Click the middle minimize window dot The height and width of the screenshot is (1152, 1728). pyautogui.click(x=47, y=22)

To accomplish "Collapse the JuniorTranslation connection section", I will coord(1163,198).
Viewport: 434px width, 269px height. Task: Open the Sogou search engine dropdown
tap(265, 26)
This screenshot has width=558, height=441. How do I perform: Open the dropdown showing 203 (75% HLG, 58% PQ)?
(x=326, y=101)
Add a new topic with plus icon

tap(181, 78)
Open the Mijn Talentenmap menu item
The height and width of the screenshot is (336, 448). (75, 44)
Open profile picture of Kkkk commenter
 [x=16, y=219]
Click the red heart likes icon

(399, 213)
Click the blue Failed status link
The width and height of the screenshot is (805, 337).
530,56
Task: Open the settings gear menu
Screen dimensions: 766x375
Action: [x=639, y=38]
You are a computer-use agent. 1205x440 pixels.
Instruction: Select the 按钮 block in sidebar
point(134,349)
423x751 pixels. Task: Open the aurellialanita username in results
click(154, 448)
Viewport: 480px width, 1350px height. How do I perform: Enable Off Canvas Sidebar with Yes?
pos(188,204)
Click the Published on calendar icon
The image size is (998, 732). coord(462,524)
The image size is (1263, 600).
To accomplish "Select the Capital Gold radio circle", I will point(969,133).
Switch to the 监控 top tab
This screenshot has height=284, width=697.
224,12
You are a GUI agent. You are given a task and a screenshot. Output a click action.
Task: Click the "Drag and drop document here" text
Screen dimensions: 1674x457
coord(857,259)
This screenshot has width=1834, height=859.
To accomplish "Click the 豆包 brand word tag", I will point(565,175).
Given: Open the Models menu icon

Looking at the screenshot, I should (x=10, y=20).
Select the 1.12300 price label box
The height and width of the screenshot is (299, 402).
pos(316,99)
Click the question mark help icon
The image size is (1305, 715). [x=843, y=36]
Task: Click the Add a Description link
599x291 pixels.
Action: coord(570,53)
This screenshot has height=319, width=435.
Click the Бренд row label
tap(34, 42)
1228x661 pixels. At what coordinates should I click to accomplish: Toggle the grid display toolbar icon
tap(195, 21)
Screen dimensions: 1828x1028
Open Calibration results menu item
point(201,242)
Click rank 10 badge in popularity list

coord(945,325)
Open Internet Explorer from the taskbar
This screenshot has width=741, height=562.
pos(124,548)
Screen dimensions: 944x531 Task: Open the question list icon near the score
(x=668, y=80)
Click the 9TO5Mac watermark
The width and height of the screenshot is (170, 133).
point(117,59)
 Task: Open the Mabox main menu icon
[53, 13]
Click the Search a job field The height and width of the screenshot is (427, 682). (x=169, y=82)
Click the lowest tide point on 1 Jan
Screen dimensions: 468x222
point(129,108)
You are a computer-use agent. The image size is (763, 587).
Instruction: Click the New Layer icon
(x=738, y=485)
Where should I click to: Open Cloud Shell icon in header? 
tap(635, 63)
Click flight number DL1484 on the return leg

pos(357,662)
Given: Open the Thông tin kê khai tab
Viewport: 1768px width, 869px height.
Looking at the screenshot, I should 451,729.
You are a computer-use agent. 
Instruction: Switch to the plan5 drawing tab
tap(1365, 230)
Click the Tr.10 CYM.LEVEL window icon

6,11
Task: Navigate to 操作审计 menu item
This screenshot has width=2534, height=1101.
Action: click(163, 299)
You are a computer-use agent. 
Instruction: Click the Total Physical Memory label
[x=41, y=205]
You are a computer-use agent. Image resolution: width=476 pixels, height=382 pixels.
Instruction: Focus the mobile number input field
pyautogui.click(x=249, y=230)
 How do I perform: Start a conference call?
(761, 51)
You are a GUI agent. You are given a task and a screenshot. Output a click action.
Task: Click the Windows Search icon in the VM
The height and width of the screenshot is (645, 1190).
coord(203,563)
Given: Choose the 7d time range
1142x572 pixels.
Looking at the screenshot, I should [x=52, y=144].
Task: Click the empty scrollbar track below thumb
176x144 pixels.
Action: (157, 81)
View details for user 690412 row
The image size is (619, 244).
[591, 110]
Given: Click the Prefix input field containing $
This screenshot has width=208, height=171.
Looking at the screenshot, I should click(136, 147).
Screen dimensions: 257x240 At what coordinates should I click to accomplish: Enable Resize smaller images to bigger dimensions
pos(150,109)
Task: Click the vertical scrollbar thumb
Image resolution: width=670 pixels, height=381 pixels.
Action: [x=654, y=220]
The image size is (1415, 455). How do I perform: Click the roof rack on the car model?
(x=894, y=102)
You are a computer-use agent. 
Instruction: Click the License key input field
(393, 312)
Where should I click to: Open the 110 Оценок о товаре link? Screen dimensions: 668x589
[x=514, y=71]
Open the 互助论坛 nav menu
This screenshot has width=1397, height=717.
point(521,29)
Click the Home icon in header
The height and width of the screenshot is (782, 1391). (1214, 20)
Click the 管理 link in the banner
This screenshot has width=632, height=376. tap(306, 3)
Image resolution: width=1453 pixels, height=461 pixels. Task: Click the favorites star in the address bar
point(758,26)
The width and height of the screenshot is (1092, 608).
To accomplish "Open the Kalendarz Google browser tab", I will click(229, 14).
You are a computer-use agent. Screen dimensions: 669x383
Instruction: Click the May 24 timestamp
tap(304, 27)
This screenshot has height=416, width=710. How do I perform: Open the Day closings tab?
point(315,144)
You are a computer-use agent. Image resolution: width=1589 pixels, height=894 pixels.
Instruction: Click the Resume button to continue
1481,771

## STATED PROBLEM
Recast every line of the entries above as a JSON list of strings, one string per line, with blank lines left out.

## SOLUTION FOR THIS EXERCISE
[
  "Click the middle minimize window dot The height and width of the screenshot is (1152, 1728). pyautogui.click(x=47, y=22)",
  "To accomplish \"Collapse the JuniorTranslation connection section\", I will coord(1163,198).",
  "Viewport: 434px width, 269px height. Task: Open the Sogou search engine dropdown",
  "tap(265, 26)",
  "This screenshot has width=558, height=441. How do I perform: Open the dropdown showing 203 (75% HLG, 58% PQ)?",
  "(x=326, y=101)",
  "Add a new topic with plus icon",
  "tap(181, 78)",
  "Open the Mijn Talentenmap menu item",
  "The height and width of the screenshot is (336, 448). (75, 44)",
  "Open profile picture of Kkkk commenter",
  " [x=16, y=219]",
  "Click the red heart likes icon",
  "(399, 213)",
  "Click the blue Failed status link",
  "The width and height of the screenshot is (805, 337).",
  "530,56",
  "Task: Open the settings gear menu",
  "Screen dimensions: 766x375",
  "Action: [x=639, y=38]",
  "You are a computer-use agent. 1205x440 pixels.",
  "Instruction: Select the 按钮 block in sidebar",
  "point(134,349)",
  "423x751 pixels. Task: Open the aurellialanita username in results",
  "click(154, 448)",
  "Viewport: 480px width, 1350px height. How do I perform: Enable Off Canvas Sidebar with Yes?",
  "pos(188,204)",
  "Click the Published on calendar icon",
  "The image size is (998, 732). coord(462,524)",
  "The image size is (1263, 600).",
  "To accomplish \"Select the Capital Gold radio circle\", I will point(969,133).",
  "Switch to the 监控 top tab",
  "This screenshot has height=284, width=697.",
  "224,12",
  "You are a GUI agent. You are given a task and a screenshot. Output a click action.",
  "Task: Click the \"Drag and drop document here\" text",
  "Screen dimensions: 1674x457",
  "coord(857,259)",
  "This screenshot has width=1834, height=859.",
  "To accomplish \"Click the 豆包 brand word tag\", I will point(565,175).",
  "Given: Open the Models menu icon",
  "Looking at the screenshot, I should (x=10, y=20).",
  "Select the 1.12300 price label box",
  "The height and width of the screenshot is (299, 402).",
  "pos(316,99)",
  "Click the question mark help icon",
  "The image size is (1305, 715). [x=843, y=36]",
  "Task: Click the Add a Description link",
  "599x291 pixels.",
  "Action: coord(570,53)",
  "This screenshot has height=319, width=435.",
  "Click the Бренд row label",
  "tap(34, 42)",
  "1228x661 pixels. At what coordinates should I click to accomplish: Toggle the grid display toolbar icon",
  "tap(195, 21)",
  "Screen dimensions: 1828x1028",
  "Open Calibration results menu item",
  "point(201,242)",
  "Click rank 10 badge in popularity list",
  "coord(945,325)",
  "Open Internet Explorer from the taskbar",
  "This screenshot has width=741, height=562.",
  "pos(124,548)",
  "Screen dimensions: 944x531 Task: Open the question list icon near the score",
  "(x=668, y=80)",
  "Click the 9TO5Mac watermark",
  "The width and height of the screenshot is (170, 133).",
  "point(117,59)",
  " Task: Open the Mabox main menu icon",
  "[53, 13]",
  "Click the Search a job field The height and width of the screenshot is (427, 682). (x=169, y=82)",
  "Click the lowest tide point on 1 Jan",
  "Screen dimensions: 468x222",
  "point(129,108)",
  "You are a computer-use agent. The image size is (763, 587).",
  "Instruction: Click the New Layer icon",
  "(x=738, y=485)",
  "Where should I click to: Open Cloud Shell icon in header? ",
  "tap(635, 63)",
  "Click flight number DL1484 on the return leg",
  "pos(357,662)",
  "Given: Open the Thông tin kê khai tab",
  "Viewport: 1768px width, 869px height.",
  "Looking at the screenshot, I should 451,729.",
  "You are a computer-use agent. ",
  "Instruction: Switch to the plan5 drawing tab",
  "tap(1365, 230)",
  "Click the Tr.10 CYM.LEVEL window icon",
  "6,11",
  "Task: Navigate to 操作审计 menu item",
  "This screenshot has width=2534, height=1101.",
  "Action: click(163, 299)",
  "You are a computer-use agent. ",
  "Instruction: Click the Total Physical Memory label",
  "[x=41, y=205]",
  "You are a computer-use agent. Image resolution: width=476 pixels, height=382 pixels.",
  "Instruction: Focus the mobile number input field",
  "pyautogui.click(x=249, y=230)",
  " How do I perform: Start a conference call?",
  "(761, 51)",
  "You are a GUI agent. You are given a task and a screenshot. Output a click action.",
  "Task: Click the Windows Search icon in the VM",
  "The height and width of the screenshot is (645, 1190).",
  "coord(203,563)",
  "Given: Choose the 7d time range",
  "1142x572 pixels.",
  "Looking at the screenshot, I should [x=52, y=144].",
  "Task: Click the empty scrollbar track below thumb",
  "176x144 pixels.",
  "Action: (157, 81)",
  "View details for user 690412 row",
  "The image size is (619, 244).",
  "[591, 110]",
  "Given: Click the Prefix input field containing $",
  "This screenshot has width=208, height=171.",
  "Looking at the screenshot, I should click(136, 147).",
  "Screen dimensions: 257x240 At what coordinates should I click to accomplish: Enable Resize smaller images to bigger dimensions",
  "pos(150,109)",
  "Task: Click the vertical scrollbar thumb",
  "Image resolution: width=670 pixels, height=381 pixels.",
  "Action: [x=654, y=220]",
  "The image size is (1415, 455). How do I perform: Click the roof rack on the car model?",
  "(x=894, y=102)",
  "You are a computer-use agent. ",
  "Instruction: Click the License key input field",
  "(393, 312)",
  "Where should I click to: Open the 110 Оценок о товаре link? Screen dimensions: 668x589",
  "[x=514, y=71]",
  "Open the 互助论坛 nav menu",
  "This screenshot has width=1397, height=717.",
  "point(521,29)",
  "Click the Home icon in header",
  "The height and width of the screenshot is (782, 1391). (1214, 20)",
  "Click the 管理 link in the banner",
  "This screenshot has width=632, height=376. tap(306, 3)",
  "Image resolution: width=1453 pixels, height=461 pixels. Task: Click the favorites star in the address bar",
  "point(758,26)",
  "The width and height of the screenshot is (1092, 608).",
  "To accomplish \"Open the Kalendarz Google browser tab\", I will click(229, 14).",
  "You are a computer-use agent. Screen dimensions: 669x383",
  "Instruction: Click the May 24 timestamp",
  "tap(304, 27)",
  "This screenshot has height=416, width=710. How do I perform: Open the Day closings tab?",
  "point(315,144)",
  "You are a computer-use agent. Image resolution: width=1589 pixels, height=894 pixels.",
  "Instruction: Click the Resume button to continue",
  "1481,771"
]